Work task: Every line in the listing should be set down again verbatim.

Information:

[Start of section]

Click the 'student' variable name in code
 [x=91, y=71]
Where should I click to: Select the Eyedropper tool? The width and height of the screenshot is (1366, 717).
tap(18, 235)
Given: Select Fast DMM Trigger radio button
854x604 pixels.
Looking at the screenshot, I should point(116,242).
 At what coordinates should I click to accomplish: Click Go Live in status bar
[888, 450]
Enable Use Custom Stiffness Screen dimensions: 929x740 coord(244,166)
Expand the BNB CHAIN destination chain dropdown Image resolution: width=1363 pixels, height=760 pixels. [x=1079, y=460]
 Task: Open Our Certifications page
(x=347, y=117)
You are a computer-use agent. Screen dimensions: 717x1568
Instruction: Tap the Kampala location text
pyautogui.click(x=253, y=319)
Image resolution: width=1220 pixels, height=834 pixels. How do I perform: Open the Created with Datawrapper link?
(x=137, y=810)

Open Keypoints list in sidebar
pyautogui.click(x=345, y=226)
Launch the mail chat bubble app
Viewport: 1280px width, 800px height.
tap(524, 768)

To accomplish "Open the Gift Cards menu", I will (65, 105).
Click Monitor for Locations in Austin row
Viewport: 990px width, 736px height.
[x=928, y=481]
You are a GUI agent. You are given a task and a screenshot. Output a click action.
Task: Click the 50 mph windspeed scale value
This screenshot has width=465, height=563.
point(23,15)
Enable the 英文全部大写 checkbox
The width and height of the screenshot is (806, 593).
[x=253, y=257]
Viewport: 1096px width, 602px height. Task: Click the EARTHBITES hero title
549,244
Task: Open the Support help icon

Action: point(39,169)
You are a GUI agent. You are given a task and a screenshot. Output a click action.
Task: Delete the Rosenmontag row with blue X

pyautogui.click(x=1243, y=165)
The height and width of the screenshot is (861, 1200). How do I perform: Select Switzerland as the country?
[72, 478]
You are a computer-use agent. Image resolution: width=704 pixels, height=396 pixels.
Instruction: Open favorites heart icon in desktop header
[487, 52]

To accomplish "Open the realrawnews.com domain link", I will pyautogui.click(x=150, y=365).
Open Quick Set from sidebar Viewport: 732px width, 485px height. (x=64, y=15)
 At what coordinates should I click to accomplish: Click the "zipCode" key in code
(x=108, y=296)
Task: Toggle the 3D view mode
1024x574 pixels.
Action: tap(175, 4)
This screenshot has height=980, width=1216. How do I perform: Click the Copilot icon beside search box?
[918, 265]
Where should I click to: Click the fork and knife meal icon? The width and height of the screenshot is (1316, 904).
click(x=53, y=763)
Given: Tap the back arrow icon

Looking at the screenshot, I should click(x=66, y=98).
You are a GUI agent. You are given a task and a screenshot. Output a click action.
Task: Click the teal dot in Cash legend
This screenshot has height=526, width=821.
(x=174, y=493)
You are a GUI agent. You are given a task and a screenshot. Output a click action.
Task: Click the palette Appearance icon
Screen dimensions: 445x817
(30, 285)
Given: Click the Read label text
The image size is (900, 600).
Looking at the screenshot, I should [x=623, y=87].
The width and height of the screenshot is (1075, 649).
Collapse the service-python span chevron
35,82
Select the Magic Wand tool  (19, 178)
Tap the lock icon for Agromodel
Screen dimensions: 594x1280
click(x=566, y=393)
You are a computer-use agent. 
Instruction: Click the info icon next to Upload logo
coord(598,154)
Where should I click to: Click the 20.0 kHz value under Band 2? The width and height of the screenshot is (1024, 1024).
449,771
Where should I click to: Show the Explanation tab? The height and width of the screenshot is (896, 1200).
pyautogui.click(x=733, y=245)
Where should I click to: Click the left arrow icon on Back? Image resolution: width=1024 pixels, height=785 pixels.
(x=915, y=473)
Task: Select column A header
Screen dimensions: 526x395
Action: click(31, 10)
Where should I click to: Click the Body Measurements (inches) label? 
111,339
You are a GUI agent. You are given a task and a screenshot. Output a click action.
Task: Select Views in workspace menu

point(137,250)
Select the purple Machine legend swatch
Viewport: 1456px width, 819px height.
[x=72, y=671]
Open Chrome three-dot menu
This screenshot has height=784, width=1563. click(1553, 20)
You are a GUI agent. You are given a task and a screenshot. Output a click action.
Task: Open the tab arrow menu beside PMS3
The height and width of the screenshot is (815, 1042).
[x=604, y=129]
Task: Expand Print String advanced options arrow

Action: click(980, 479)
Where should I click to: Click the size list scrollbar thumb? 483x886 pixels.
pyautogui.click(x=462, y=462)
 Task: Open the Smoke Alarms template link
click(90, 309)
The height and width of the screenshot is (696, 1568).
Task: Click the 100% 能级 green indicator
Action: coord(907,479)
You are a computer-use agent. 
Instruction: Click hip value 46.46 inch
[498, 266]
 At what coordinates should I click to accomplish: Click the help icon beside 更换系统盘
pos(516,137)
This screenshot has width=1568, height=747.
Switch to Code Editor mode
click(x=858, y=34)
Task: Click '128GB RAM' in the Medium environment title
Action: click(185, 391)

[End of section]

Solution below:
Click the 'student' variable name in code
 [x=91, y=71]
Where should I click to: Select the Eyedropper tool? The width and height of the screenshot is (1366, 717).
tap(18, 235)
Given: Select Fast DMM Trigger radio button
854x604 pixels.
Looking at the screenshot, I should point(116,242).
 At what coordinates should I click to accomplish: Click Go Live in status bar
[888, 450]
Enable Use Custom Stiffness Screen dimensions: 929x740 coord(244,166)
Expand the BNB CHAIN destination chain dropdown Image resolution: width=1363 pixels, height=760 pixels. [x=1079, y=460]
 Task: Open Our Certifications page
(x=347, y=117)
You are a computer-use agent. Screen dimensions: 717x1568
Instruction: Tap the Kampala location text
pyautogui.click(x=253, y=319)
Image resolution: width=1220 pixels, height=834 pixels. How do I perform: Open the Created with Datawrapper link?
(x=137, y=810)

Open Keypoints list in sidebar
pyautogui.click(x=345, y=226)
Launch the mail chat bubble app
Viewport: 1280px width, 800px height.
tap(524, 768)

To accomplish "Open the Gift Cards menu", I will (65, 105).
Click Monitor for Locations in Austin row
Viewport: 990px width, 736px height.
[x=928, y=481]
You are a GUI agent. You are given a task and a screenshot. Output a click action.
Task: Click the 50 mph windspeed scale value
This screenshot has width=465, height=563.
point(23,15)
Enable the 英文全部大写 checkbox
The width and height of the screenshot is (806, 593).
[x=253, y=257]
Viewport: 1096px width, 602px height. Task: Click the EARTHBITES hero title
549,244
Task: Open the Support help icon

Action: point(39,169)
You are a GUI agent. You are given a task and a screenshot. Output a click action.
Task: Delete the Rosenmontag row with blue X

pyautogui.click(x=1243, y=165)
The height and width of the screenshot is (861, 1200). How do I perform: Select Switzerland as the country?
[72, 478]
You are a computer-use agent. Image resolution: width=704 pixels, height=396 pixels.
Instruction: Open favorites heart icon in desktop header
[487, 52]

To accomplish "Open the realrawnews.com domain link", I will pyautogui.click(x=150, y=365).
Open Quick Set from sidebar Viewport: 732px width, 485px height. (x=64, y=15)
 At what coordinates should I click to accomplish: Click the "zipCode" key in code
(x=108, y=296)
Task: Toggle the 3D view mode
1024x574 pixels.
Action: tap(175, 4)
This screenshot has height=980, width=1216. How do I perform: Click the Copilot icon beside search box?
[918, 265]
Where should I click to: Click the fork and knife meal icon? The width and height of the screenshot is (1316, 904).
click(x=53, y=763)
Given: Tap the back arrow icon

Looking at the screenshot, I should click(x=66, y=98).
You are a GUI agent. You are given a task and a screenshot. Output a click action.
Task: Click the teal dot in Cash legend
This screenshot has height=526, width=821.
(x=174, y=493)
You are a GUI agent. You are given a task and a screenshot. Output a click action.
Task: Click the palette Appearance icon
Screen dimensions: 445x817
(30, 285)
Given: Click the Read label text
The image size is (900, 600).
Looking at the screenshot, I should [x=623, y=87].
The width and height of the screenshot is (1075, 649).
Collapse the service-python span chevron
35,82
Select the Magic Wand tool  (19, 178)
Tap the lock icon for Agromodel
Screen dimensions: 594x1280
click(x=566, y=393)
You are a computer-use agent. 
Instruction: Click the info icon next to Upload logo
coord(598,154)
Where should I click to: Click the 20.0 kHz value under Band 2? The width and height of the screenshot is (1024, 1024).
449,771
Where should I click to: Show the Explanation tab? The height and width of the screenshot is (896, 1200).
pyautogui.click(x=733, y=245)
Where should I click to: Click the left arrow icon on Back? Image resolution: width=1024 pixels, height=785 pixels.
(x=915, y=473)
Task: Select column A header
Screen dimensions: 526x395
Action: click(31, 10)
Where should I click to: Click the Body Measurements (inches) label? 
111,339
You are a GUI agent. You are given a task and a screenshot. Output a click action.
Task: Select Views in workspace menu

point(137,250)
Select the purple Machine legend swatch
Viewport: 1456px width, 819px height.
[x=72, y=671]
Open Chrome three-dot menu
This screenshot has height=784, width=1563. click(1553, 20)
You are a GUI agent. You are given a task and a screenshot. Output a click action.
Task: Open the tab arrow menu beside PMS3
The height and width of the screenshot is (815, 1042).
[x=604, y=129]
Task: Expand Print String advanced options arrow

Action: click(980, 479)
Where should I click to: Click the size list scrollbar thumb? 483x886 pixels.
pyautogui.click(x=462, y=462)
 Task: Open the Smoke Alarms template link
click(90, 309)
The height and width of the screenshot is (696, 1568).
Task: Click the 100% 能级 green indicator
Action: coord(907,479)
You are a computer-use agent. 
Instruction: Click hip value 46.46 inch
[498, 266]
 At what coordinates should I click to accomplish: Click the help icon beside 更换系统盘
pos(516,137)
This screenshot has width=1568, height=747.
Switch to Code Editor mode
click(x=858, y=34)
Task: Click '128GB RAM' in the Medium environment title
Action: click(185, 391)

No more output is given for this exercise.